--- 課題の条件 ---
カナダの「真実と和解」に関する本文から、「カナダ政府の補償活動の一つとしてTruth and Reconciliation」で始まり「実行または予定されています。」で終わる部分を、一字一句変えずに引用してください。

--- 本文抜粋 ---
● ● ● ●

Truth and Reconciliation(真実と和解)というフレーズを皆さんは聞いたことがありますか?これはカナダ政府が、120年以上にわたって先住民族の子供たちに対して行った同化政策によって差別や虐待が行われた事への謝罪と補償活動を意味します。
カナダ政府の補償活動の一つとしてTruth and Reconciliation Commission(TRC:真実と和解の委員会)が設立されました。Universities Canadaは、カナダの各大学がどの様に「Truth and Reconciliation」活動を進めているのかを調査しました。今回は2019年に行われた調査結果の中から気になったことをお伝えしたいと思います。
1.Truth and Reconciliationに向かって
TRCの助言に答えるよう、各大学では様々なカリキュラムの見直しや大学教育の拡充を開始しました。例えば次のような教育改革が実行または予定されています。

● ● ● ●

--- 提供データ ---
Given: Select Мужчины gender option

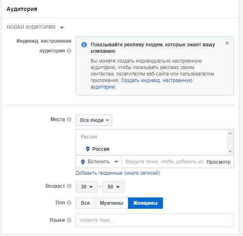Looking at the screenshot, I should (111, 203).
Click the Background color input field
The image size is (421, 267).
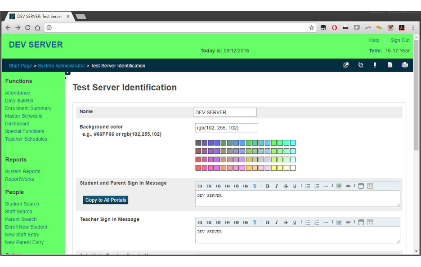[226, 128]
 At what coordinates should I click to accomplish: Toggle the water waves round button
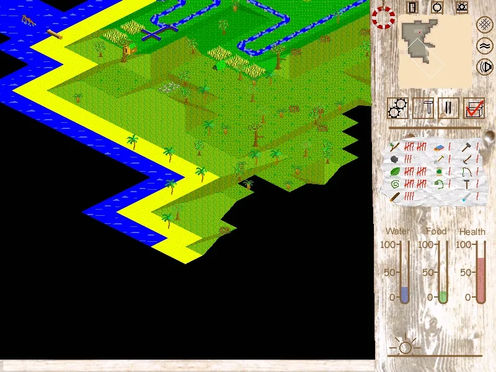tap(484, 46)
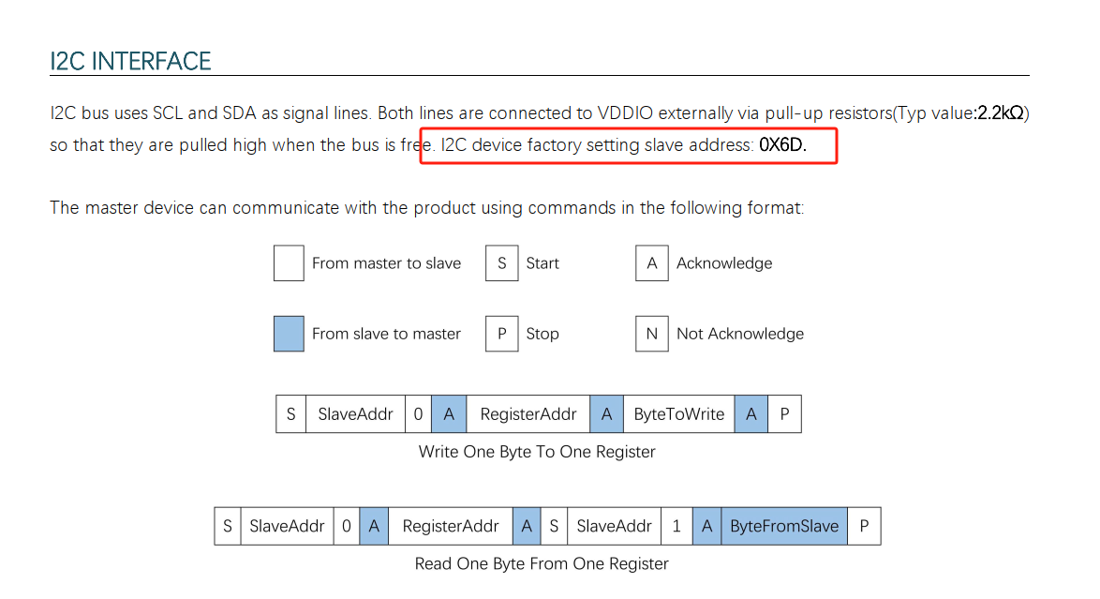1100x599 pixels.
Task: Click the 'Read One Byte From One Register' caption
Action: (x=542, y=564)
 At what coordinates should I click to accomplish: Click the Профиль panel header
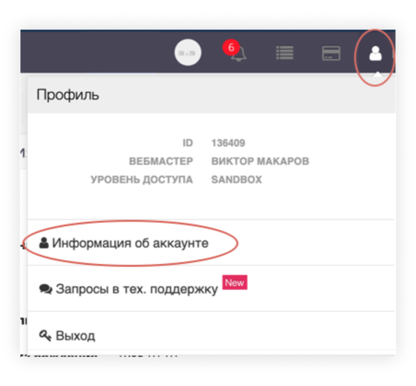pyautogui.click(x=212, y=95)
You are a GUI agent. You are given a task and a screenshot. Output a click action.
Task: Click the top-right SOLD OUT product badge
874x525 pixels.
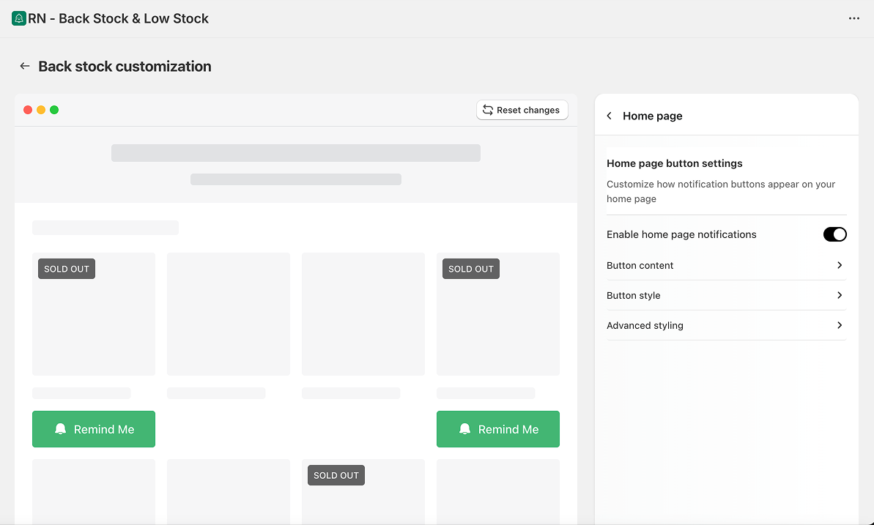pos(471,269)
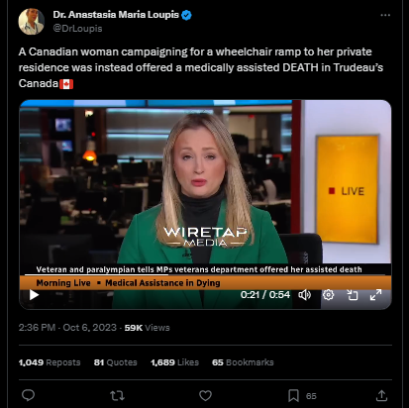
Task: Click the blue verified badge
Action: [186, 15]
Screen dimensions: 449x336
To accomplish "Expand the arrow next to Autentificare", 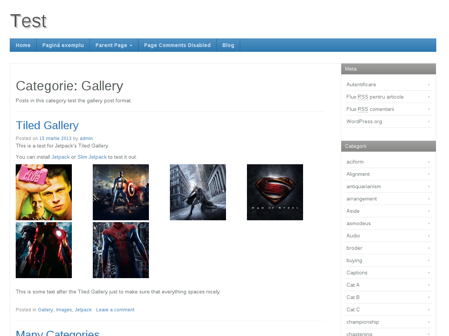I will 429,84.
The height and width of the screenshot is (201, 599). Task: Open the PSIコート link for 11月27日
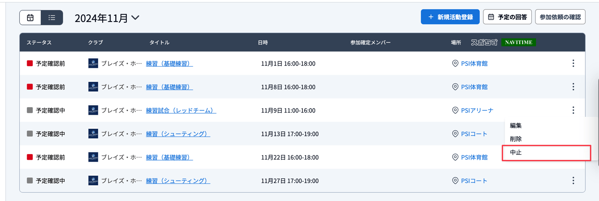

● ● ● ●

--- 課題の解答 ---
カナダ政府の補償活動の一つとしてTruth and Reconciliation Commission(TRC:真実と和解の委員会)が設立されました。Universities Canadaは、カナダの各大学がどの様に「Truth and Reconciliation」活動を進めているのかを調査しました。今回は2019年に行われた調査結果の中から気になったことをお伝えしたいと思います。
1.Truth and Reconciliationに向かって
TRCの助言に答えるよう、各大学では様々なカリキュラムの見直しや大学教育の拡充を開始しました。例えば次のような教育改革が実行または予定されています。